Among 13 HEV IgM ELISA reactive samples, 7 (53.8%) were positive for HAV IgM ECLIA and were 6 (46.2%) negative. Among the 44 HEV IgM negative samples 4 (9.1%) were positive for HAV IgM ECLIA and 40 (90.9%) were negative.
Out of 11 HAV IgM ECLIA positive samples 7 (63.6%), were reactive for HEV IgM ELISA and were 4 (36.4%) were non- reactive. Out of 46 HAV IgM ECLIA negative samples 6 (13.0%) were reactive for HEV IgM ELISA and 40 (87.0%) were non- reactive. Of the 57 samples 7 (13.2%) were positive for both HAV IgM and HEV IgM.
Discussion
Patients having acute viral hepatitis show similarity in symptoms for HAV and HEV and it is difficult to differentiate by the clinical features.13 Both infections are transmitted similary by faeco-oral route.14 Generally screening for HAV is done in endemic areas and often HEV screening is missed. HEV is known to cause life threating infection in pregnant women, organ transplant patient and immunocompramised pateint.15
Out of 57 samples screened 11 (19.3%) samples were positive for HAV and 13 (22.8%) samples were reactive for HEV. Out of 11 HAV positive sample 4 (36.4%) were positive for HAV alone. Of the 13 HEV reactive samples 6 (46.2%) were reactive for HEV alone. All HAV and HEV reactive patients had abnormal liver function tests and elevated bilurubin levels. Since none of the samples were screened for other Hepatitis viruses, the status of infections from other Hepatitis viruses and viruses causing hepatitis were unkown. It was evident in the results that occurance of HEV infections was more common than HAV infection.
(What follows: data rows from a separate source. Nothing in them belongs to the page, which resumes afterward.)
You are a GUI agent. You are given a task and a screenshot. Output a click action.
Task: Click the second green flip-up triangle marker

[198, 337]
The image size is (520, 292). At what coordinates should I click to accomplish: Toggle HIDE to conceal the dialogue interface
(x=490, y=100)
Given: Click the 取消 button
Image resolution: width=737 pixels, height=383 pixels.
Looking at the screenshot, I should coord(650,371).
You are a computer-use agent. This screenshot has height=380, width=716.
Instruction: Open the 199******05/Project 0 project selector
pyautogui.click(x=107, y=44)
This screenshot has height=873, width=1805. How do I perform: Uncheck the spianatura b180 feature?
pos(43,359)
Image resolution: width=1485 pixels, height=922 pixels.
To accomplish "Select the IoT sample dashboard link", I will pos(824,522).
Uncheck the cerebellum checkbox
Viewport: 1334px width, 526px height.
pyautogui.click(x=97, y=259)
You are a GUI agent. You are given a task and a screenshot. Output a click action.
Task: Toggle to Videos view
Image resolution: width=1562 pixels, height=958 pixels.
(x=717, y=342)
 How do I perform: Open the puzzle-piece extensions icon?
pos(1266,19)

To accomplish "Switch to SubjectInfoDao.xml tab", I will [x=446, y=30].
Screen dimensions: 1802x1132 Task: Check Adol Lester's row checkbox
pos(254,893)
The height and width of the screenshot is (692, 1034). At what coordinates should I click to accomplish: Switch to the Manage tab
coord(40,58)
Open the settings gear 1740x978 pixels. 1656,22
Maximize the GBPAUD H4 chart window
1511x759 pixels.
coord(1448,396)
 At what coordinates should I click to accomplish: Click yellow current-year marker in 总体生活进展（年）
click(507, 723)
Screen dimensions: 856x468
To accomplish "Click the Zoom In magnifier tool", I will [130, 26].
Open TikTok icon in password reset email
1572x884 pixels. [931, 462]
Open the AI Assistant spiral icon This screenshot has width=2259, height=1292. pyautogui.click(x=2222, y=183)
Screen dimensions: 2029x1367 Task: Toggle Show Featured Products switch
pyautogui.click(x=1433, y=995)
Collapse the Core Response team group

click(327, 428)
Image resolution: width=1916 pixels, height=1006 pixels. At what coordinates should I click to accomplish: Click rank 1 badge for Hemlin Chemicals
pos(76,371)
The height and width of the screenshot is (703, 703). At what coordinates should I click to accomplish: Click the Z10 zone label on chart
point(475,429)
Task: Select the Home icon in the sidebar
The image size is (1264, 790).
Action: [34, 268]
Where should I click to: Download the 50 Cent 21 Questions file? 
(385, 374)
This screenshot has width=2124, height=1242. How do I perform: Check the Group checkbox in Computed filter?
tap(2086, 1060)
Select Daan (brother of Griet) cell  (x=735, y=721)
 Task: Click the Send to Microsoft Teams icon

In this study of the 57 samples 7 (13.2%) were positive for both HAV and HEV, indicating occurance of co-infections. A similar study conducted by Kaur M et al; showed 65 (68.42%) were positive for HEV and 2 (2.1%) samples were positive for HAV infection and 6 (6.31%) samples were showing both the positive for both.1 Another study done on 958 samples by Joon A et al showed 19.31% samples were positive for HAV, 10.54% tested positive for HEV infection and the occurance of co-infection with both HAV and HEV was 11.5%.16 Our findings in this study emphasizes the need for screening both HAV and HEV viruses whenever infectious hepatitis is suspected.